“我们分开才不到两天你竟然变得这么主动,还真是应了小别胜新婚这句话。”战楼严抱着身下气喘吁吁的小猫心情大好。
“我很担心你,怕你像去中东一样一去不回,要是你再出什么事我该怎么办?我真的好害怕——”薛亭礼越说越委屈,在心底积压多日的情绪一股脑的喷涌而出,眼中也泪水涟涟,双臂将战楼严紧紧环住生怕他忽然就消失不见。
战楼严看着小猫的样子心中满是怜惜,薛亭礼刚刚生完宝宝身体和情绪都不是很稳定,若要是哭坏身子就不好了。
“我这不是回来了么?委内瑞拉那边没什么危险,我们到达之后那些暗算武宵的人就撤离了,相比之下你们这边才危险许多。”战楼严将小猫轻轻拥在怀里为他拭去眼角的泪水。
“我们很安全,奶奶和辜轩一直陪在我和宝宝身边,阿西和那东也在保护我们,幸好孙先生叫我们事先藏好。”薛亭礼说。
“可你们毕竟是在枪林弹雨的包围中,我得到消息后担心的不得了立刻和武宵匆匆赶回来,幸好有超然在老宅坐镇。”战楼严说。
“认识我之前你也是这样的么?”薛亭礼心疼的问“每天都有数不清的偷袭和刺杀?时时刻刻都保持着警觉的生活?”
“这就是黑道啊亭礼!”战楼严叹了口气说道“身在黑道就要做好一生都无法宁静度日的觉悟,我刚刚成为家主时比现在要危险十倍,那些人想尽各种办法要我的命,什么投毒狙击事故没试过,超然左肋下的那道刀疤就是当年为我挡刀才留下的,更不用说武宵满身的伤痕了。”

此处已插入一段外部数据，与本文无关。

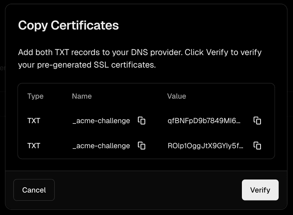The width and height of the screenshot is (293, 215).
Task: Cancel the Copy Certificates dialog
Action: 34,190
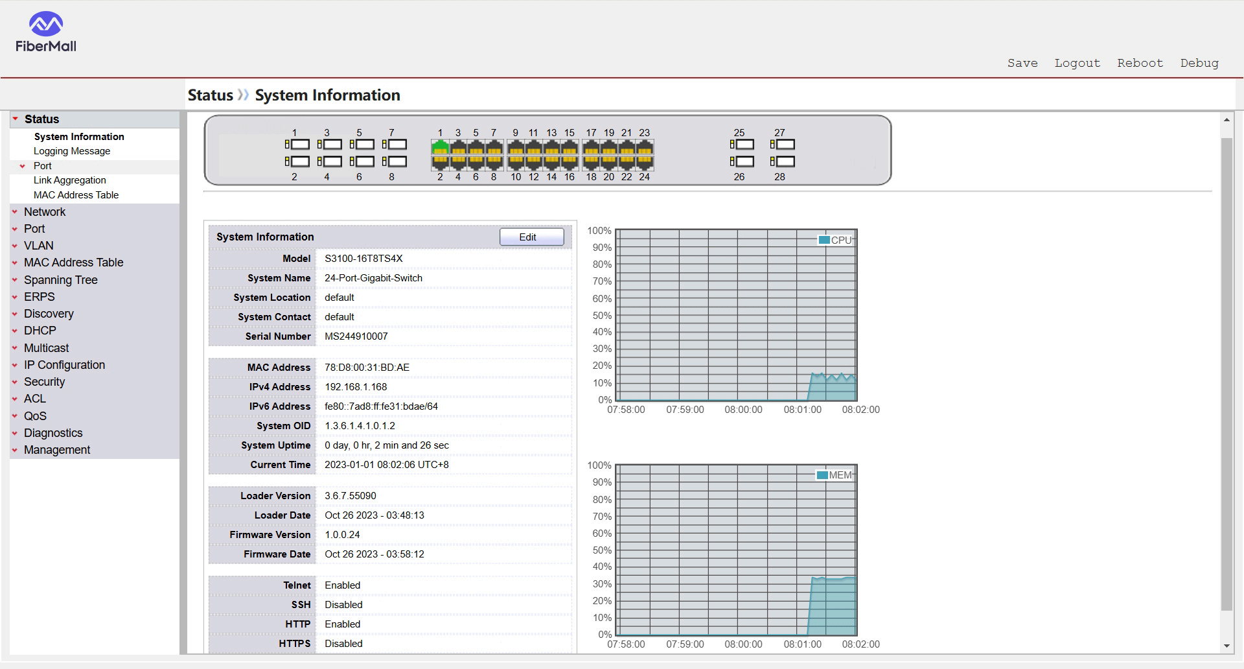Click copper port 24 on the panel
This screenshot has width=1244, height=669.
644,162
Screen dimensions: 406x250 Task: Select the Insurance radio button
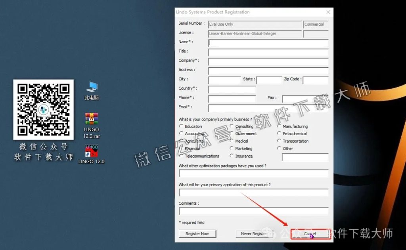tap(232, 156)

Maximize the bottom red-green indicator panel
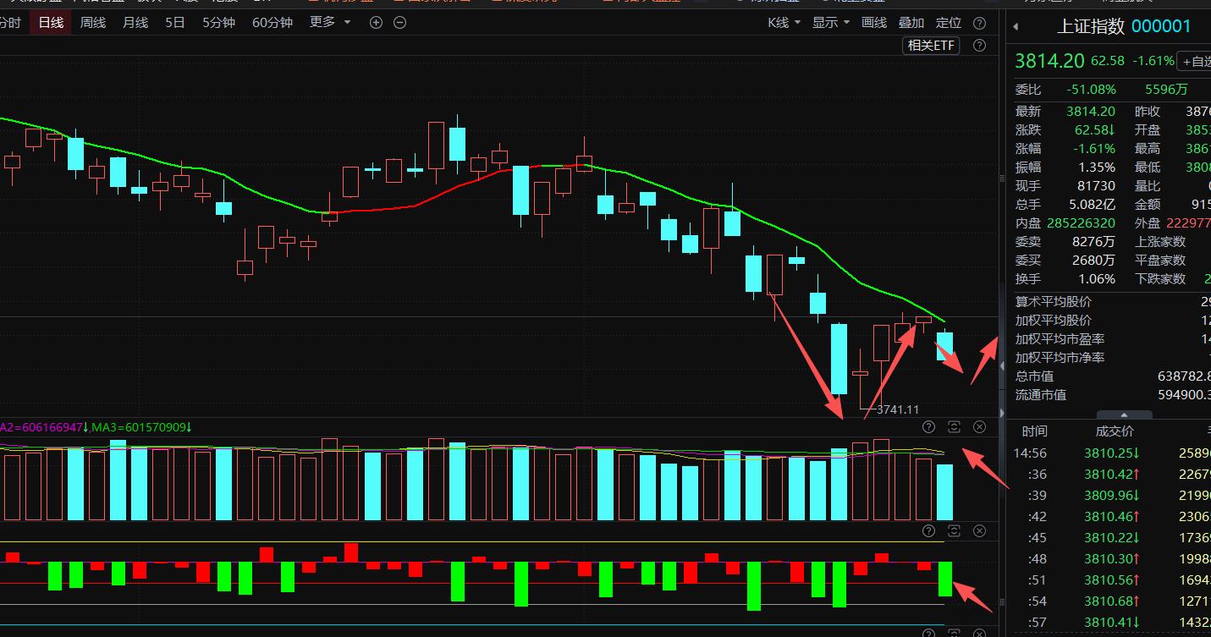[954, 531]
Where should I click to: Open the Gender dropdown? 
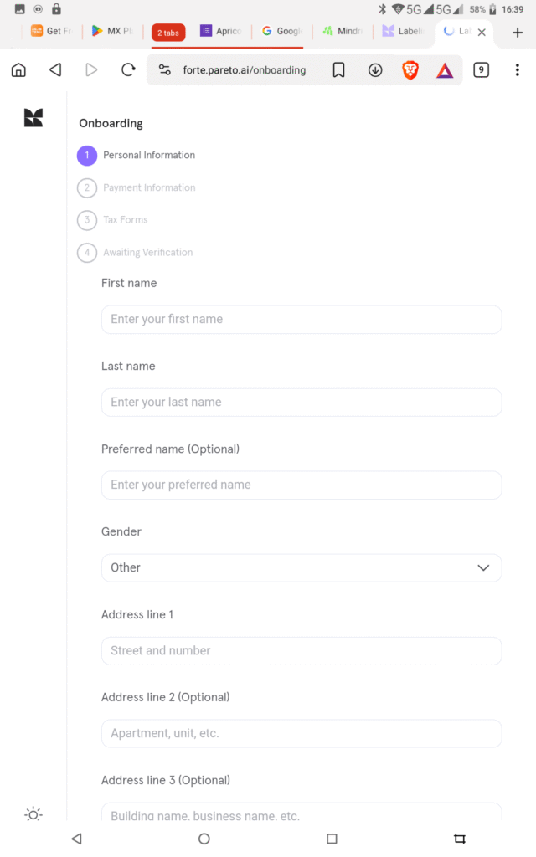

薛亭礼听完将头埋在战楼严颈间身体微微发抖,一滴滚热的液体从眼中流出滴进战楼严的衣领中。在薛亭礼的眼中,战楼严展现在人前的样子永远都是一派从容的站在家族顶端挥斥方道,说不出的潇洒和睿智牢牢的将战家掌控于股掌间。即使一时间失去家主的位置,但他永远都能谈笑间逆转乾坤,战楼严永远都是笑到最后的人。可他不为人知的背后背负的东西又有几个人有了?看似风光无限的山巅迈错一步有可能就坠落于无底的深渊中。
“都是我不好,不应该跟你说这些。”战楼严抬起满脸泪痕的薛亭礼有些自责的说。
“我要陪在你身边,不管以后有多危险。”薛亭礼满脸正色。
“我不会给你太多机会的”战楼严说完见薛亭礼讶异的神色又笑着解释道“我不喜欢黑道更不打算让你生活在这么危险的环境中,迟早有一天我会带着你和夜宸离开战家。”
“离开战家?去哪里?我们要撇下大家么?奶奶会不会伤心?你离开了战家怎么办?”薛亭礼一连抛出好几个疑问。
“放心,我都会妥善处理好的,不过这是我们两个人的秘密不要告诉别人。”战楼严做了一个“嘘”的保密手势笑道。
“嗯,我一定保密。”薛亭礼趴在战楼严胸膛上双手像小狗似的伏在战楼严的胸前将头搭在手上。
看着小猫温顺乖巧的样子,战楼严又玩心大起的朝薛亭礼的耳朵上吹气,小猫一边甩着耳朵一边抗议躲避。
“不要,好痒。”薛亭礼想从战楼严身边逃走,却被战楼严眼疾手快的抓了回来。
“往哪里跑,快给我回来。”战楼严笑着将薛亭礼又一次禁锢。
“不要,你欺负我。”薛亭礼一边躲避痒痒的感觉一边咯咯笑。
“哼哼,我就是欺负你,你能怎样?反正也不会有人来救你的。”战楼严一脸坏笑的剥去薛亭礼的衣服。
“哇——”小夜宸煞风景的哭声响起。
薛亭礼本来浑身瘫软,听见儿子的哭声后不知哪来的力气一脚将战楼严踹开,一边整理散乱的衣服一边急匆匆的来到婴儿床旁边。战楼严坐在床上没好气的看着正大大哭的罪魁祸首,心中考虑是否要将这小东西送到老夫人那里。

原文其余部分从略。